Julie and I have been through mornings like this one five times. Each different, some much more difficult than others. None of them easy. I guess I endure a silent mourning, some sort of brave face. Things get bottled up inside and I imagine it's not healthy. I don't know. It's a flawed coping method, I recognize that. Anyway, I walked around the hospital grounds in Williamsburg this morning while Julie was in surgery and I found this fiery red maple leaf on the ground. It was strikingly beautiful and the thought crossed my mind that its beauty was perfected in its death. A thousand leaves had tumbled to the ground around it yet that one stunning leaf nestled among the mulch caught my eye. I snapped a photo and I would imagine it's burnished into my memory forever. I don't pretend to understand the hows and whys of mornings like this one, except that I know that it is God's will for us. That's where I rest and that's where I find peace.

And then amidst my personal struggles I get emails like these. From a man I've never met in person -- we connected from thousands of miles away through my missions work -- whose faith is tested every minute, every second. Rev. Samuel Kargbo is awash in a sea of death in Sierra Leone, a thousand lives around him at the mercy of a vicious disease. Ebola has cut a harvest of death through his neighborhood, his city, his country. "We see the number of deaths increasing by the day and fear is generated in us, except that we have the inner man to strengthen us," Kargbo writes.

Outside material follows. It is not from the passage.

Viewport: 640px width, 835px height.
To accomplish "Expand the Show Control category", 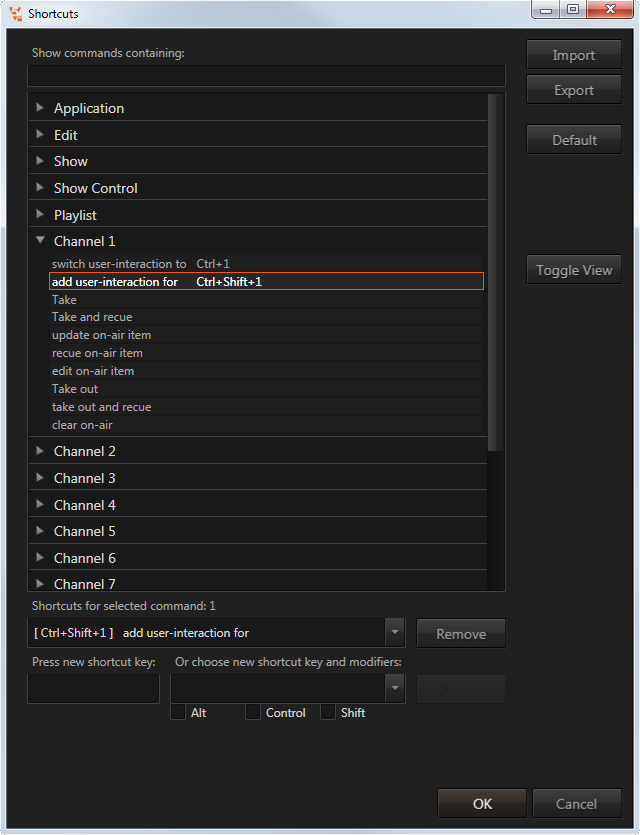I will pos(40,188).
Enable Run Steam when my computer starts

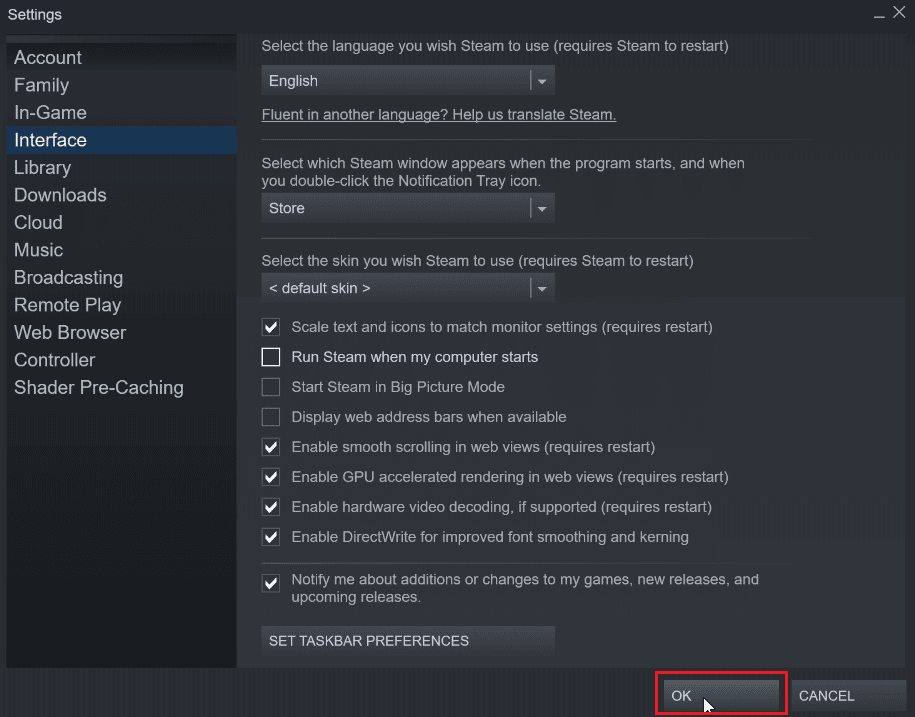point(270,357)
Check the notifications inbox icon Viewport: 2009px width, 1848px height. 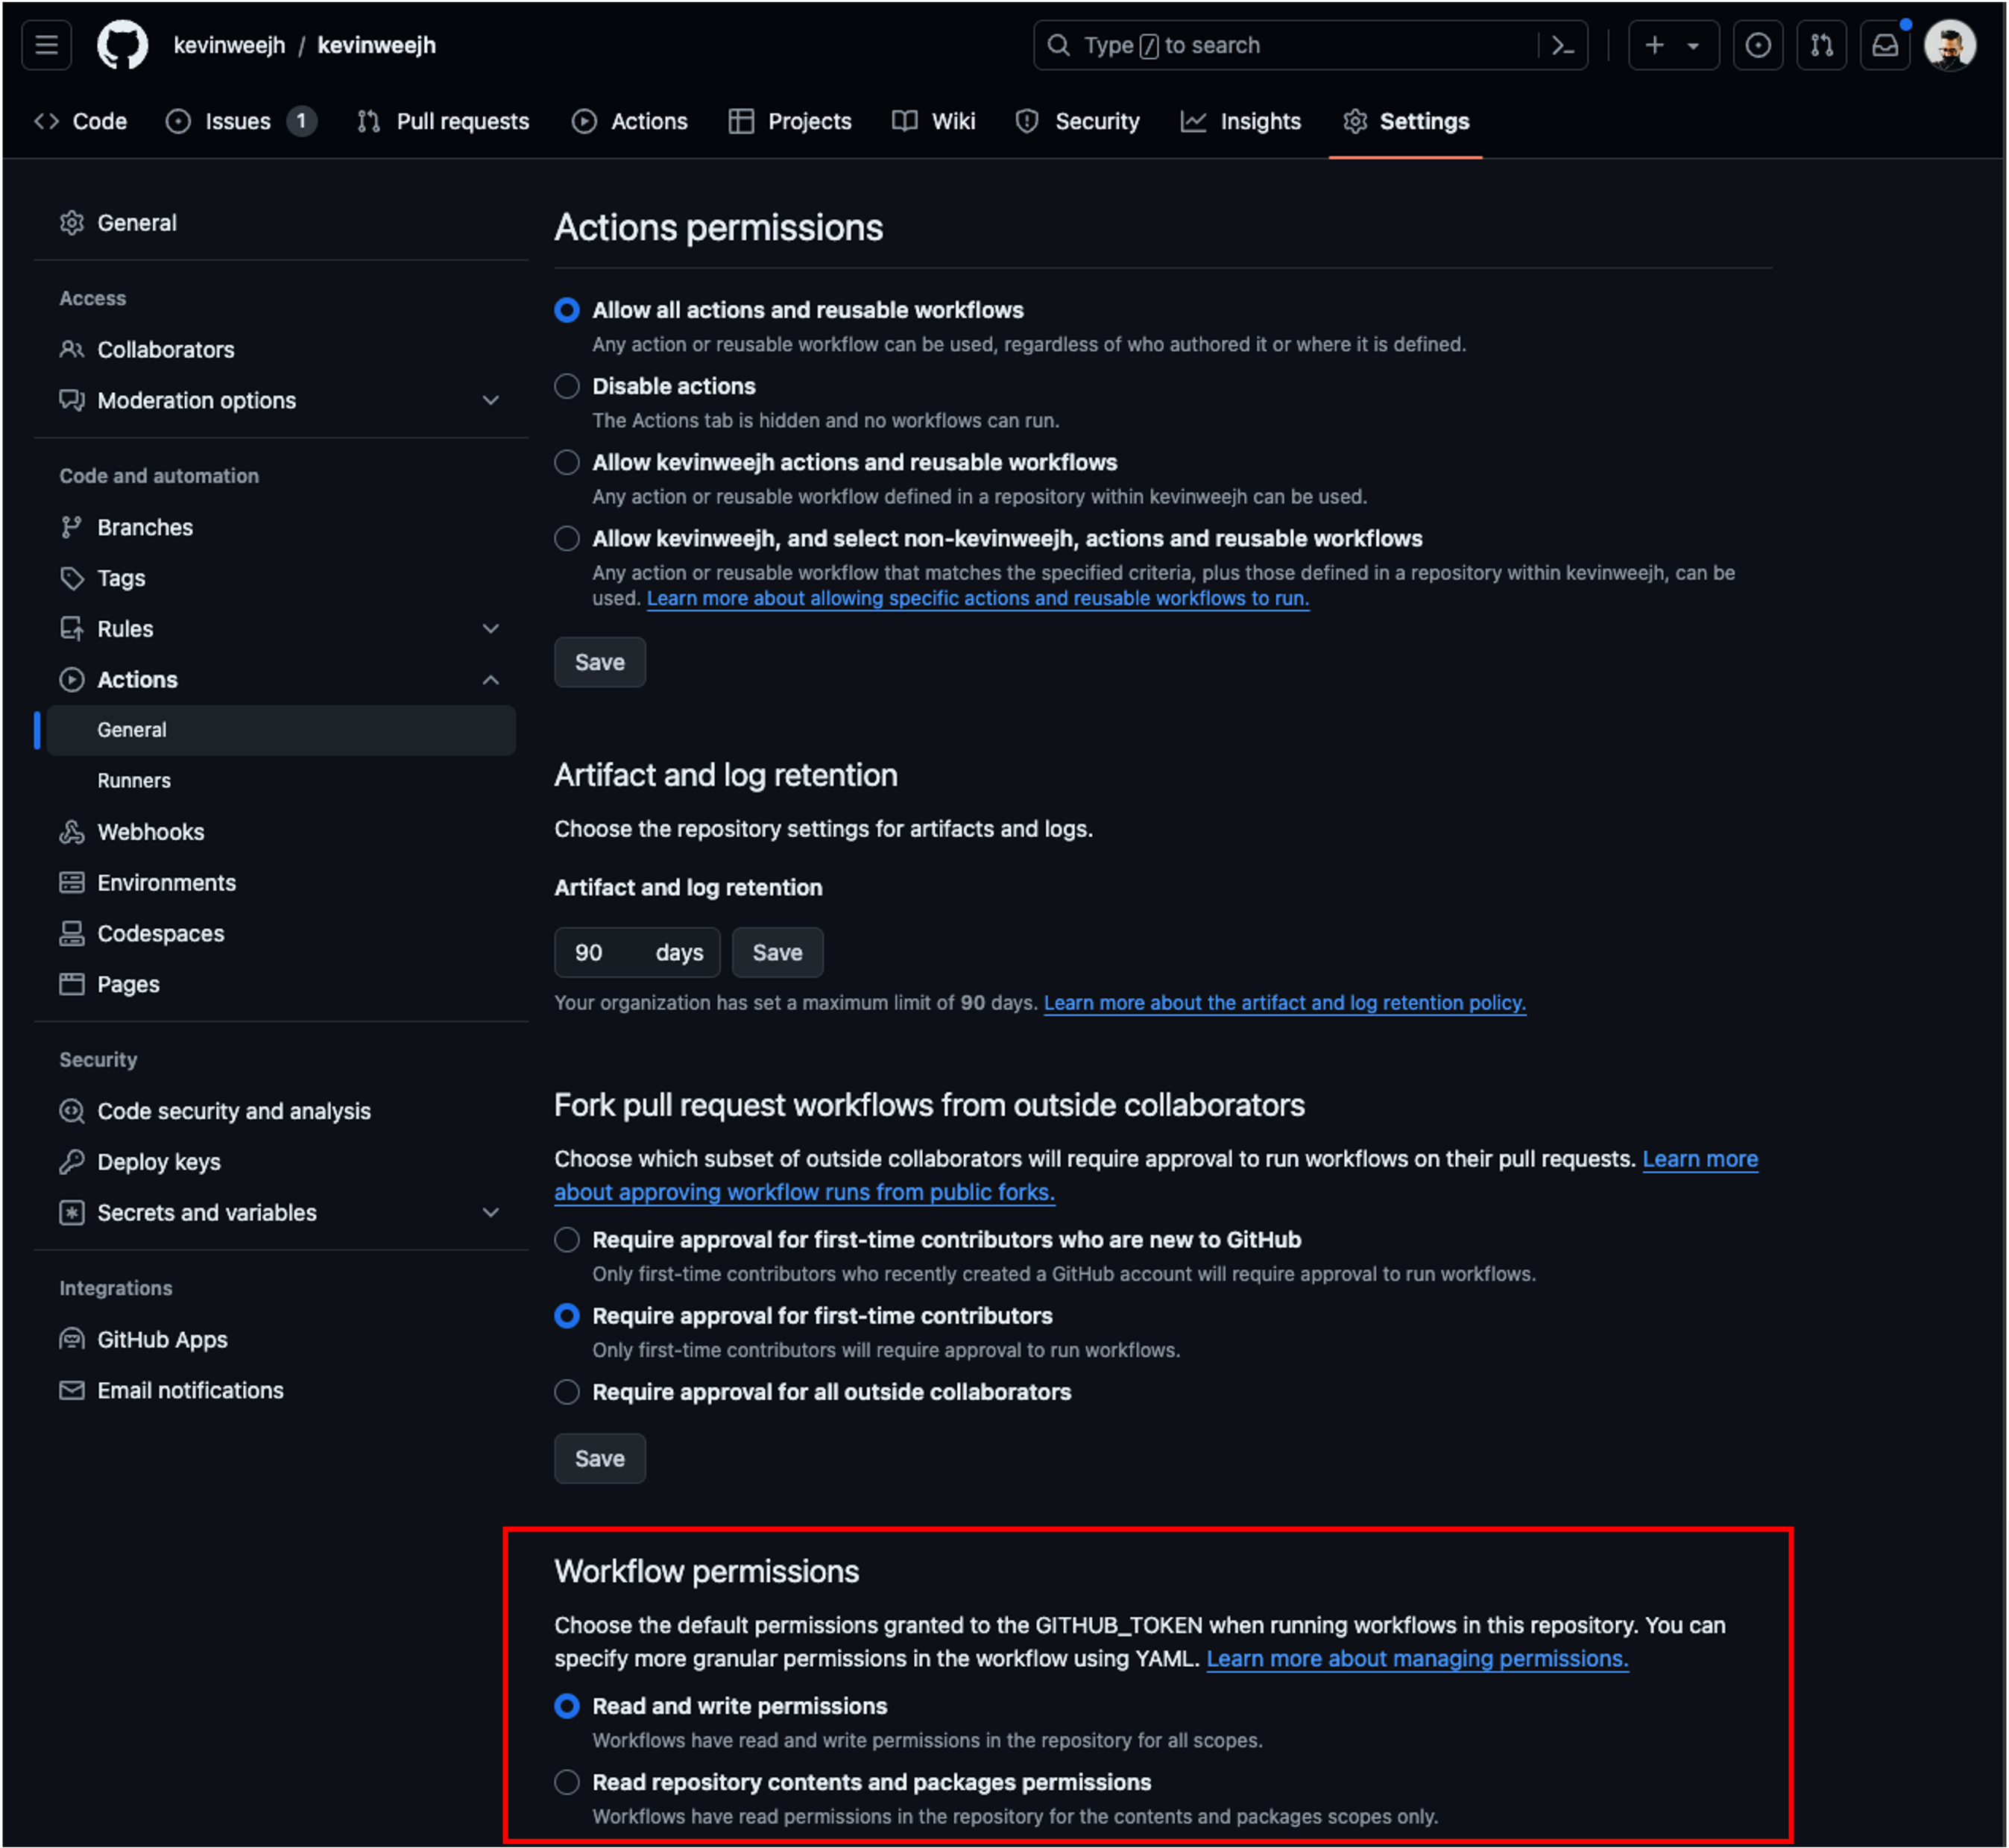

The fear is so palpable that people are afraid to go to the hospital when they are sickened, for fear that they will be diagnosed with Ebola, he writes. "This tells you the other reason for the death of many people during this period. That is part of our responsibility to educate and sensitize people to go to the hospital."

If you look closely at the photo at the top of this post, behind the three orphans who sought food to carry them through the day, you will see a lady on the ground behind them. She has lost 13 members of her family. "It is only three of them that are surviving," Kargbo writes. "The lady lying down has not escaped the danger."

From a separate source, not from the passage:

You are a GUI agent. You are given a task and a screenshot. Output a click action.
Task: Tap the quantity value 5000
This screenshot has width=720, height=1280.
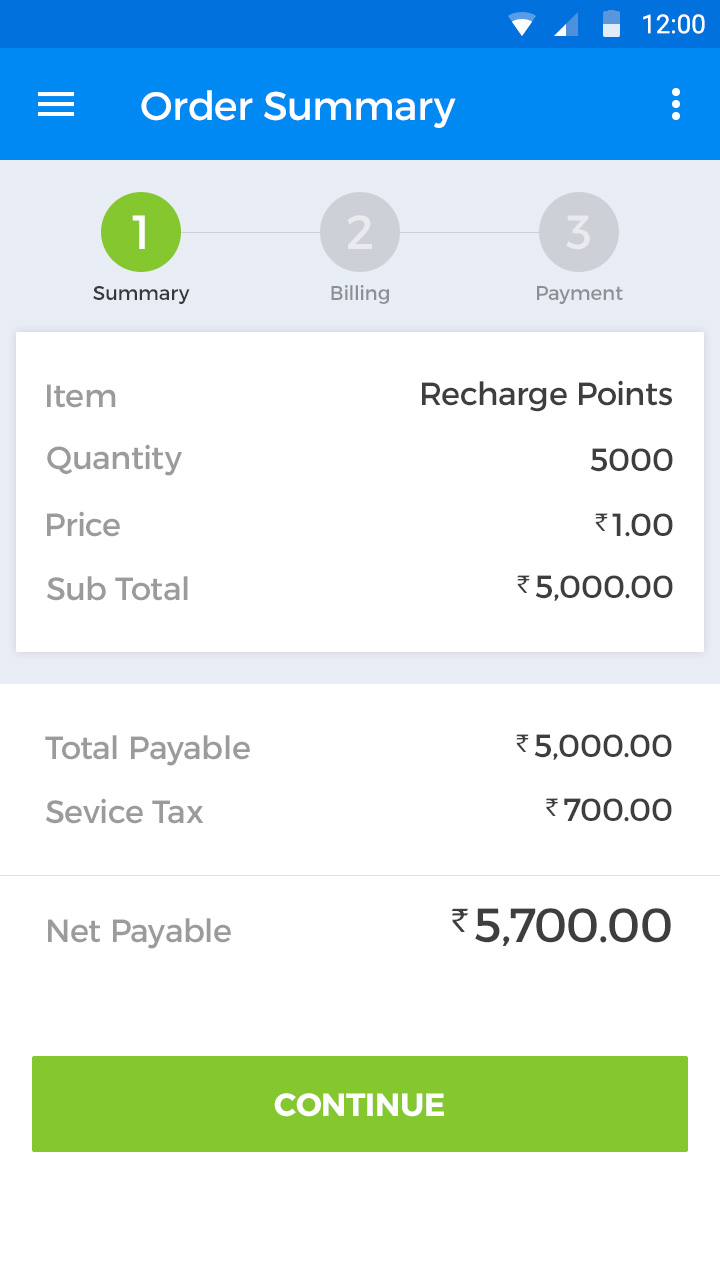[x=631, y=460]
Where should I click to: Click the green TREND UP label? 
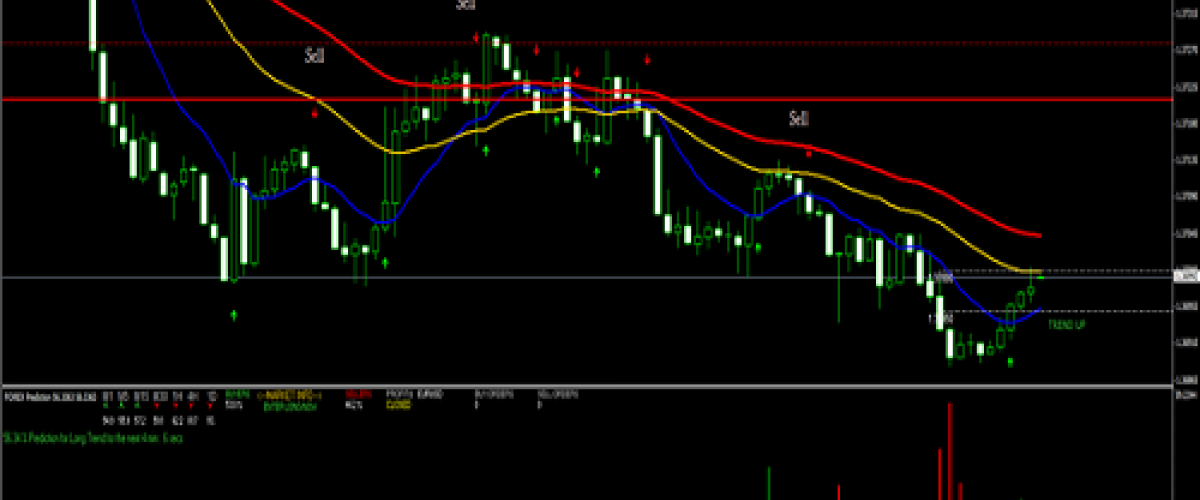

For Kargbo, death surrounds him. The nearest cemetery to his community is burying 15 people a day. "We do feel the terror of death hovering, but we are covered by the wings of our Lord," Kargbo writes. "Despite the numerous deaths, we are presently engaged in reaching out with love to the community, especially addressing the needs of the orphans."

A grandchild of his has a cough and running nose. His youngest daughter complains of general body pains and his family is taking precautions to not touch her. "With the first aid treatment, if she does not show improvement after three days, we will be left with no option but to get her to report to the hospital," Kargbo writes.

His emails are a window into a suffering I'm not familiar with and Lord willing never will be. I don't say that his words give me perspective on any grief I may be experiencing because what he has to say doesn't necessarily diminish what pain I feel. What I do know is that I have an overwhelming sense of empathy for Rev. Samuel Kargbo, his family and the people of Sierra Leone and surrounding countries. I can't fathom the fear, helplessness, weariness and host of other emotions he must experience every moment. Yet it's abundantly clear that this man has a deep, abiding faith in God that's unshakable. The fires of Ebola have forged an immovable faith. I am awestruck by it. I pray that God moves to contain this disease. I ask you to pray as well. So often as the world implodes around us, that's all we can do. 

"Once more," Kargbo writes, "I say many thanks for your prayers. We surely need those prayers."

"Once more," Kargbo writes, "I say many thanks for your prayers. We surely need those prayers."